Qwen Goes Brrr: Off-the-Shelf RAG for Ukrainian Multi-Domain Document Understanding

2026-05-11Computation and Language

Computation and LanguageArtificial IntelligenceInformation RetrievalMachine Learning
AI summary

The authors took part in a competition where computers had to answer Ukrainian multiple-choice questions by finding information inside PDF documents. They built a system that first breaks down PDFs carefully, then retrieves parts of the documents based on the question and possible answers, and finally picks answers from the best pieces found. Their approach improved how well the system identified the right passages and increased its accuracy at answering questions.
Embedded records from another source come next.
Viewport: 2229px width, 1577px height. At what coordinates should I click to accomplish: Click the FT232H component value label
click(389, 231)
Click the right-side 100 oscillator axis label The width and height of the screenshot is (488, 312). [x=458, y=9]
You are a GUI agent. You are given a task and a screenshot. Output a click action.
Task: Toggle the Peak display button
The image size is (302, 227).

They found that keeping the document’s original layout and tailoring the search to both questions and answers worked better than using complicated extra tricks.

multi-domain document understandingPDF chunkingdense retrievalrerankinganswer generationRecall@1Qwen modelsmultiple-choice question answeringinformation retrieval
Authors
Anton Bazdyrev, Ivan Bashtovyi, Ivan Havlytskyi, Oleksandr Kharytonov, Artur Khodakovskyi
Abstract
We participated in the Fifth UNLP shared task on multi-domain document understanding, where systems must answer Ukrainian multiple-choice questions from PDF collections and localize the supporting document and page. We propose a retrieval-augmented pipeline built around three ideas: contextual chunking of PDFs, question-aware dense retrieval and reranking conditioned on both the question and answer options, and constrained answer generation from a small set of reranked passages. Our final system uses Qwen3-Embedding-8B for retrieval, a fine-tuned Qwen3-Reranker-8B for passage ranking, and Qwen3-32B for answer selection. On a held-out split, reranking improves Recall@1 from 0.6957 to 0.7935, while using the top-2 reranked passages raises answer accuracy from 0.9348 to 0.9674. Our best leaderboard run reached 0.9452 on the public leaderboard and 0.9598 on the private leaderboard. Our results suggest that, under strict code-competition constraints, preserving document structure and making relevance estimation aware of the answer space are more effective than adding complex downstream heuristics.